[Objective 1] In the piece on unbundled legal services, in what kind of matters are these services most common?
[Objective 2] For each statement below, say whether it agrees with the piece on unbundled legal services. Answer yes or no and quote the deciding words from the piece. (a) The author is the executive director of NSRLP. (b) Unbundled legal services are delivered through an ongoing retainer in a traditional lawyer-client relationship. (c) In certain commercial contexts, parties may negotiate an agreement among themselves before retaining legal services to draft the contract.
[Objective 3] Reproduce the stretch of the piece on unbundled legal services from "The Failure of" through "their legal issues.".

[Provided text]
The Failure of Unbundled Legal Services to Meet the Crisis in Access to Justice

Author: Jennifer Leitch, Executive Director, NSRLP

In the past decade, various law societies, bar associations, and members of the judiciary have allowed and tacitly endorsed the provision of unbundled legal services. For law schools, members of the profession and judiciary, and professional regulators who recognize the crisis in access to justice, these unbundled services or limited scope retainers (and legal coaching) ought to be a vital addition to the access to justice landscape: they provide people with the kind of supports that are needed to resolve their legal issues.

The case for unbundling

Unbundled legal services provide limited help from a lawyer or paralegal while the client otherwise represents themselves, and are most common in the context of litigation matters. However, it is interesting to note that, in certain commercial contexts, parties may negotiate an agreement among themselves before retaining legal services to draft the resulting contract – a form of unbundled legal services. This legal services arrangement is contrasted with the delivery of legal services that contemplate an ongoing retainer in the context of a traditional lawyer-client relationship. For example, an individual may seek out a lawyer’s assistance with the drafting of a factum or a specific court appearance, but otherwise maintains carriage of their own matter.

[Data section]
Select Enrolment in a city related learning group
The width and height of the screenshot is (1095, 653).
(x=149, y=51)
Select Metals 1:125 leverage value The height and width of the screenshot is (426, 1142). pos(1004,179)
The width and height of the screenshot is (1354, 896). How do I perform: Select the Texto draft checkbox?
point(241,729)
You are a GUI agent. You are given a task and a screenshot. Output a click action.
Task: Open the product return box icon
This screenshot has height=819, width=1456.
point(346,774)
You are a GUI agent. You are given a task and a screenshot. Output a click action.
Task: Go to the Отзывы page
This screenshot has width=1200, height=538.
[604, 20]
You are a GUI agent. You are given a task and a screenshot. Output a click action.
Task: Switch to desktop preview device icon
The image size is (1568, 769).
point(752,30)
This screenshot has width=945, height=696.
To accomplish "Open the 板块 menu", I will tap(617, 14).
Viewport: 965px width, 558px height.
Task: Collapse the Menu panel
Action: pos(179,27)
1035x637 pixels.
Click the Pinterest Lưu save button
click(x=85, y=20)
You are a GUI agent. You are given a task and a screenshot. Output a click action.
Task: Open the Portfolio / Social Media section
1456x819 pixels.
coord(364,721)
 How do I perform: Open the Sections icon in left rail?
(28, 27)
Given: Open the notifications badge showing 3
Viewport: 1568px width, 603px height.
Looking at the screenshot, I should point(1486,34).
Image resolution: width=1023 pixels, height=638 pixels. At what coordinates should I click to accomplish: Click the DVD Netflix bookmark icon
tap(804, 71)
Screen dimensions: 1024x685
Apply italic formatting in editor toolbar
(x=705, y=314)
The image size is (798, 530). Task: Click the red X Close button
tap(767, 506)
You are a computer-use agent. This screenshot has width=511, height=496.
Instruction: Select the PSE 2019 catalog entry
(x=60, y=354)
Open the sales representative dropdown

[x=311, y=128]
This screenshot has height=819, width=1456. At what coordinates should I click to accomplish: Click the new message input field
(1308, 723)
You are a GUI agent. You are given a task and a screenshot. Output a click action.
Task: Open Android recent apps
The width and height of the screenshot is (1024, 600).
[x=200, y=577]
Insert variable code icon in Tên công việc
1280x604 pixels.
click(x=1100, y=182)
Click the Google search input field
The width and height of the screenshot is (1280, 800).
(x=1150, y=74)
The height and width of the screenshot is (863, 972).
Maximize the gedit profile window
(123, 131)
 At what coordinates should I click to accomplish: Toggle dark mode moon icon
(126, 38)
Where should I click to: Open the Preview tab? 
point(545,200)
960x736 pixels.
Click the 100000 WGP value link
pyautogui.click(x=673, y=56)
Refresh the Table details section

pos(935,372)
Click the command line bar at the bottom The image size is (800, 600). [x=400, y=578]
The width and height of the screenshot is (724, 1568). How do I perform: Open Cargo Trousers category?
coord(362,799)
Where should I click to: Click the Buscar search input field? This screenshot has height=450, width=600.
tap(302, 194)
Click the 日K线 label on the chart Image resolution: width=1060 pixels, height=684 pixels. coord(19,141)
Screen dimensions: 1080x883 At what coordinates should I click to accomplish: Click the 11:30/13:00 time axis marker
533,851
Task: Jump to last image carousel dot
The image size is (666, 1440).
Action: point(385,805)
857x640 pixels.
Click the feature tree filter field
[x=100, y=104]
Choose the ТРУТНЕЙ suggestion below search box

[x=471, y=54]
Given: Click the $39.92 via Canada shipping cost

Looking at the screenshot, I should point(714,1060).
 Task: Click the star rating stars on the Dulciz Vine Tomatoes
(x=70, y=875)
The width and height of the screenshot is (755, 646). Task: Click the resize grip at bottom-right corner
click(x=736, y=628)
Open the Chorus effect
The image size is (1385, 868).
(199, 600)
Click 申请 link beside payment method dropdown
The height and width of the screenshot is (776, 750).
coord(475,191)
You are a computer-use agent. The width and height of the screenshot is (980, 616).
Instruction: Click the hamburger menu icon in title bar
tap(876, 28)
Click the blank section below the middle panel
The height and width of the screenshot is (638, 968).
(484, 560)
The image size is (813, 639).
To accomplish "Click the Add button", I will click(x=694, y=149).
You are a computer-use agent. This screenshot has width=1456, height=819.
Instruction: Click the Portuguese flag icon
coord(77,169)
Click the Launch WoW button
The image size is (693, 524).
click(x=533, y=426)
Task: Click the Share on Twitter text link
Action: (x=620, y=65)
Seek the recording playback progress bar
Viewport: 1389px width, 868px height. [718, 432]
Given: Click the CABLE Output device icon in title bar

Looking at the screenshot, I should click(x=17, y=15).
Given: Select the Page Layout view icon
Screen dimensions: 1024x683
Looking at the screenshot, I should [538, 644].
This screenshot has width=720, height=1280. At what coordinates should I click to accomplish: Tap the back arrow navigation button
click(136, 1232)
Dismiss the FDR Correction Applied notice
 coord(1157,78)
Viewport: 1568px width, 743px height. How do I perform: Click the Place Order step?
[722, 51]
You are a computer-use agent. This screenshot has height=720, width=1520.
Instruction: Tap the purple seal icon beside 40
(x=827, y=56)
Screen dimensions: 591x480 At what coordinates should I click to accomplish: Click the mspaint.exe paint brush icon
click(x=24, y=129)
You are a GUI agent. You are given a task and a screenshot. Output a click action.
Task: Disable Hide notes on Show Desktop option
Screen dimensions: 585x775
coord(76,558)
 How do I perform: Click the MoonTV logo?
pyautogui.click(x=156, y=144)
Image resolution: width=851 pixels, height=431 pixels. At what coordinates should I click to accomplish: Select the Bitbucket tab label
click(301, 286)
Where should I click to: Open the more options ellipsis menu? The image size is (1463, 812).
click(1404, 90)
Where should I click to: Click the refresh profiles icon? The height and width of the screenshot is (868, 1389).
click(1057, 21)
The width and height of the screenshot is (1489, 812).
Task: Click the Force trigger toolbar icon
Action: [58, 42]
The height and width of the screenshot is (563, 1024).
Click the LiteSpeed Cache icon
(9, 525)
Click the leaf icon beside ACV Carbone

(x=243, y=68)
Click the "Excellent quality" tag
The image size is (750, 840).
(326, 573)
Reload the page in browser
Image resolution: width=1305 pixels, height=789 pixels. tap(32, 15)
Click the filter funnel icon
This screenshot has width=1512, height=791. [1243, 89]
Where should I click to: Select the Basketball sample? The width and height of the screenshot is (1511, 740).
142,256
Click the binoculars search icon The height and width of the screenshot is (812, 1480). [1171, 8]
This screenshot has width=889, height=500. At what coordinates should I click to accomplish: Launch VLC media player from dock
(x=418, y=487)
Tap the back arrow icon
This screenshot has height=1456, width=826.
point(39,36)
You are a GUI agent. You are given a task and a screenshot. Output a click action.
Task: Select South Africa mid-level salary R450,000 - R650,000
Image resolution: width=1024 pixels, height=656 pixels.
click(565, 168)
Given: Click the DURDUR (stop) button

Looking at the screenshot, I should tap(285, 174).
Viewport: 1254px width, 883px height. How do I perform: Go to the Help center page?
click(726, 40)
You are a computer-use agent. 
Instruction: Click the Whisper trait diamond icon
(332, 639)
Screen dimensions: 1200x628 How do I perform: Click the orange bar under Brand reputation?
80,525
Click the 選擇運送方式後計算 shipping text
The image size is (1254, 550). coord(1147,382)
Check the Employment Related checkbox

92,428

[Reply 1] Litigation matters.

[Reply 2]
(a) Yes: "Author: Jennifer Leitch, Executive Director, NSRLP"
(b) No: "This legal services arrangement is contrasted with the delivery of legal services that contemplate an ongoing retainer in the context of a traditional lawyer-client relationship."
(c) Yes: "in certain commercial contexts, parties may negotiate an agreement among themselves before retaining legal services to draft the resulting contract"

[Reply 3]
The Failure of Unbundled Legal Services to Meet the Crisis in Access to Justice

Author: Jennifer Leitch, Executive Director, NSRLP

In the past decade, various law societies, bar associations, and members of the judiciary have allowed and tacitly endorsed the provision of unbundled legal services. For law schools, members of the profession and judiciary, and professional regulators who recognize the crisis in access to justice, these unbundled services or limited scope retainers (and legal coaching) ought to be a vital addition to the access to justice landscape: they provide people with the kind of supports that are needed to resolve their legal issues.